%NOIP2012-S D1T3
%input

int: N;
array[1..N] of int: H;
int: X0;
int: M;
array[1..M] of int: S;
array[1..M] of int: X;

%description

function var int: d(var int: i,var int: j) =
abs(H[i]-H[j]);
%城市 i 和城市 j 之间的距离 d[i,j]恰好是这两个城市海拔高度之差的绝对值，即d[i, j] = |𝐻𝑖 − 𝐻𝑗|。

predicate near(var int: d1, var int: d2, var int: H1, var int: H2) =
d1 < d2 \/ (d1 == d2 /\ H1 < H2);
%本题中如果当前城市到两个城市的距离相同，则认为离海拔低的那个城市更近

function var int: plan_B(var int: current_city) = 
let{
var 1..N: nearest;
constraint if current_city<N then nearest > current_city else nearest=N+1 endif;
%一直向东行驶
constraint forall(i in current_city+1..N where i!=nearest)(near(d(current_city,nearest),d(current_city,i),H[nearest],H[i]));
} in nearest;
%小 B 总是沿着前进方向选择一个最近的城市作为目的地
%N+1为结束旅行

function var int: plan_A(var int: current_city) = 
let{
var 1..N: second_near;
var 1..N: nearest;
constraint if current_city < N-1 then second_near > current_city /\ nearest > current_city /\ second_near!= nearest else second_near=N+1 /\ nearest=N endif;
constraint forall(i in current_city+1..N where i!=nearest)(near(d(current_city,nearest),d(current_city,i),H[nearest],H[i]));
constraint forall(i in current_city+1..N where (i!=nearest /\ i!=second_near))(near(d(current_city,second_near),d(current_city,i),H[second_near],H[i]));
} in second_near;
%小 A 总是沿着前进方向选择第二近的城市作为目的地
%N+1为结束旅行

function array[1..2] of var int: travel(var int: start_city, var int: limit) =
let{
array[0..N] of var 1..N+1: route;
var 0..N-1: days;
constraint route[0]=start_city;
constraint forall(i in 1..days)(route[i] < N+1);
constraint forall(i in 1..days)(if i mod 2==1 then route[i]=plan_A(route[i-1]) else route[i]=plan_B(route[i-1]) endif);
%小 A 和小 B 轮流开车，第一天小 A 开车，之后每天轮换一次
constraint sum(i in 1..days)(d(route[i],route[i-1])) <= limit;
%如果其中任何一人无法按照自己的原则选择目的城市，或者到达目的地会使行驶的总距离超出 X 公里，他们就会结束旅行。

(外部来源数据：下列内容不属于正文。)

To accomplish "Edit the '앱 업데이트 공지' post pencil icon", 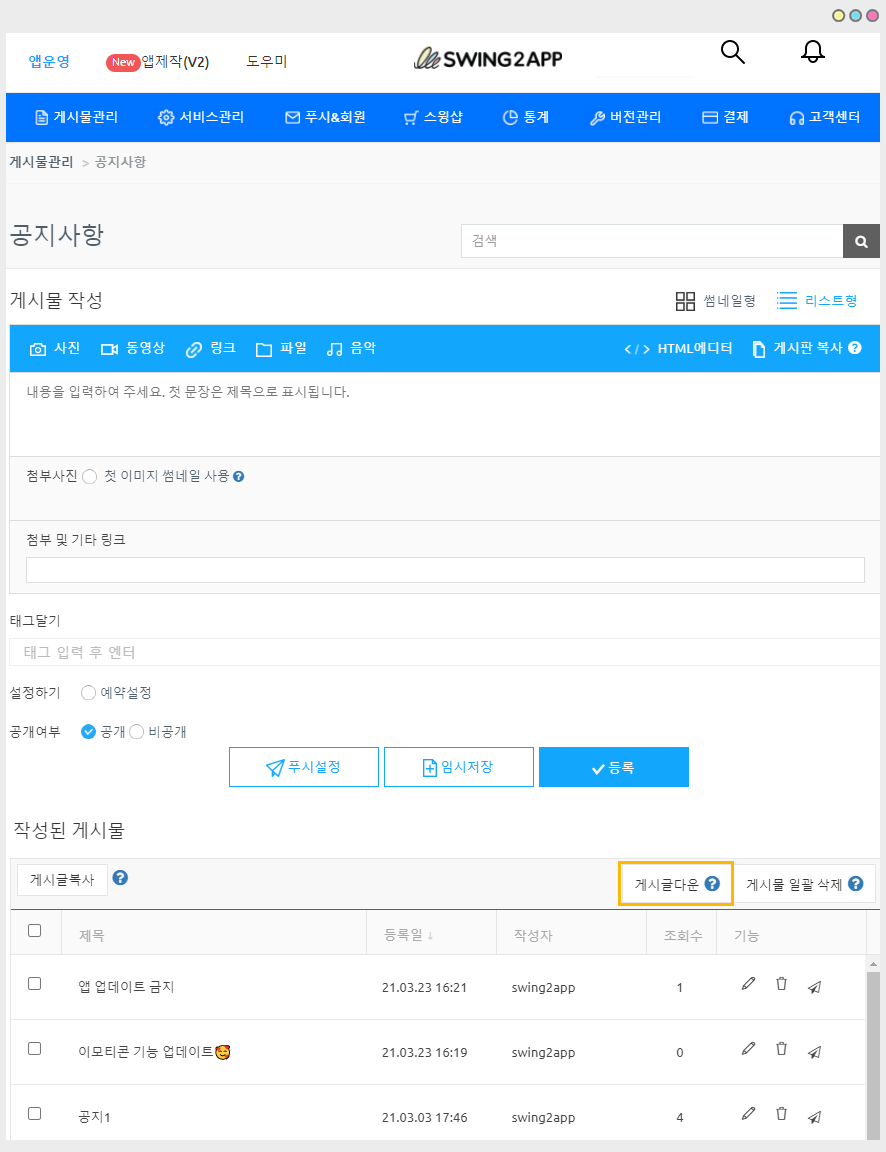I will [748, 985].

array[1..2] of var int: total_distance;
constraint total_distance[1]=sum(i in 1..days where i mod 2==1)(d(route[i],route[i-1]));
constraint total_distance[2]=sum(i in 1..days where i mod 2==0)(d(route[i],route[i-1]));

} in total_distance;

array[1..M,1..2] of var int: ans;
constraint forall(i in 1..M)(ans[i,1..2]=travel(S[i],X[i]));
%对任意给定的 X=Xi和出发城市 Si，小 A 开车行驶的路程总数以及小 B 行驶的路程总数。

%solve

solve maximize sum(i in 1..M,j in 1..2)(ans[i,j]);

%output

output["\(ans[i,1]) , \(ans[i,2])\n" | i in 1..N];